- Data excerpts
┄┄┄┄┄┄

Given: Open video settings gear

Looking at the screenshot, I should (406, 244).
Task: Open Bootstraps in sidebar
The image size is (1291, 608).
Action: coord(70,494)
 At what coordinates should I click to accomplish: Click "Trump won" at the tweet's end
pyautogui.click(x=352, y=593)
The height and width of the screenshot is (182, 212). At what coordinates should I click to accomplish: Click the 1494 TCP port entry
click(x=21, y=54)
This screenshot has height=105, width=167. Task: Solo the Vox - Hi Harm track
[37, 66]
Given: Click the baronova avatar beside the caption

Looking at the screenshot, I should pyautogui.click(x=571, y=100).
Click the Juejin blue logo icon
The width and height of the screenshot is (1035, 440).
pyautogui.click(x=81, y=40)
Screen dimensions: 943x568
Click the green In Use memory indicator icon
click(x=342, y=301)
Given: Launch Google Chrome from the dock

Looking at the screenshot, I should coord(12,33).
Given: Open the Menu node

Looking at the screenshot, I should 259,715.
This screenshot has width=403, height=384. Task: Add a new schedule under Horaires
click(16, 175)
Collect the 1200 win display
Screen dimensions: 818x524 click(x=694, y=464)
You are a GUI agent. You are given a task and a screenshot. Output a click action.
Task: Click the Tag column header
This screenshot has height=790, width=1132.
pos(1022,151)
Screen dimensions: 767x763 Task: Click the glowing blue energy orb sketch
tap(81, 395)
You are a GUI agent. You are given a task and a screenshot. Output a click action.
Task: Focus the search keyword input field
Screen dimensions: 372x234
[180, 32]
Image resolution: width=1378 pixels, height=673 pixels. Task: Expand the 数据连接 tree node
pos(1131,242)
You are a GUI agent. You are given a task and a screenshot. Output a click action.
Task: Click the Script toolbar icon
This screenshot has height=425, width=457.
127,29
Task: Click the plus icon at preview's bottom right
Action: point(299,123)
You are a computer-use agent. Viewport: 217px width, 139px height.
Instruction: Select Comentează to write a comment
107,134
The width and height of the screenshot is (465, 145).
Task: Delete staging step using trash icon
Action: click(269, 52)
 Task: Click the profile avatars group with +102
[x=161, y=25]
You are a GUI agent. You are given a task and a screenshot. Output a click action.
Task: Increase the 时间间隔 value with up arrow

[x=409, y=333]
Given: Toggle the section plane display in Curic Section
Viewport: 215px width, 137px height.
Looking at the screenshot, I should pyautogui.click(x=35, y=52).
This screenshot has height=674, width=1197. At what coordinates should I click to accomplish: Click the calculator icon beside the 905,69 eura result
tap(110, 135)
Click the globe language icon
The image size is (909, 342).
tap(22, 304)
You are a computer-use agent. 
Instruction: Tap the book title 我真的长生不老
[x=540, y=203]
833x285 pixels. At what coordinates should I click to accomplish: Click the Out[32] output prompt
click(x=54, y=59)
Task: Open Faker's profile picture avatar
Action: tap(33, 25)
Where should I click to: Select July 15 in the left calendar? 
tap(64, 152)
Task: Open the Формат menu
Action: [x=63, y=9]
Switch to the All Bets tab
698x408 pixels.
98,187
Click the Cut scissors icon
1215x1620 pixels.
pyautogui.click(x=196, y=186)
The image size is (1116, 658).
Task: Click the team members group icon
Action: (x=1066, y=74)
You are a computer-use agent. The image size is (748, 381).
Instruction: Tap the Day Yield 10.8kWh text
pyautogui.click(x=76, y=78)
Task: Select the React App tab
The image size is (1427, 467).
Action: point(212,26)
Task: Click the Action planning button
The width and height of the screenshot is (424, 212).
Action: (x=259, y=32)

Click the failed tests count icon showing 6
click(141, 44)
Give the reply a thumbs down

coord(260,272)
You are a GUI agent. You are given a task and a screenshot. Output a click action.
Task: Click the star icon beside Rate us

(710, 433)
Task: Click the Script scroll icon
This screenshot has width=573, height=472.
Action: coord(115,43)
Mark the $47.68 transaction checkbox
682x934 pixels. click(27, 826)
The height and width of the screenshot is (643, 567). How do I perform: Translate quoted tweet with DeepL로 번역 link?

┄┄┄┄┄┄

- What is required
Repeat exactly the lines of the listing above, from the one with "Where should I" down to the one with "Task: Click the Script scroll icon"; both of those lines belong in the range.

- Written answer
Where should I click to: Select July 15 in the left calendar? 
tap(64, 152)
Task: Open the Формат menu
Action: [x=63, y=9]
Switch to the All Bets tab
698x408 pixels.
98,187
Click the Cut scissors icon
1215x1620 pixels.
pyautogui.click(x=196, y=186)
The image size is (1116, 658).
Task: Click the team members group icon
Action: (x=1066, y=74)
You are a computer-use agent. The image size is (748, 381).
Instruction: Tap the Day Yield 10.8kWh text
pyautogui.click(x=76, y=78)
Task: Select the React App tab
The image size is (1427, 467).
Action: point(212,26)
Task: Click the Action planning button
The width and height of the screenshot is (424, 212).
Action: (x=259, y=32)

Click the failed tests count icon showing 6
click(141, 44)
Give the reply a thumbs down

coord(260,272)
You are a GUI agent. You are given a task and a screenshot. Output a click action.
Task: Click the star icon beside Rate us

(710, 433)
Task: Click the Script scroll icon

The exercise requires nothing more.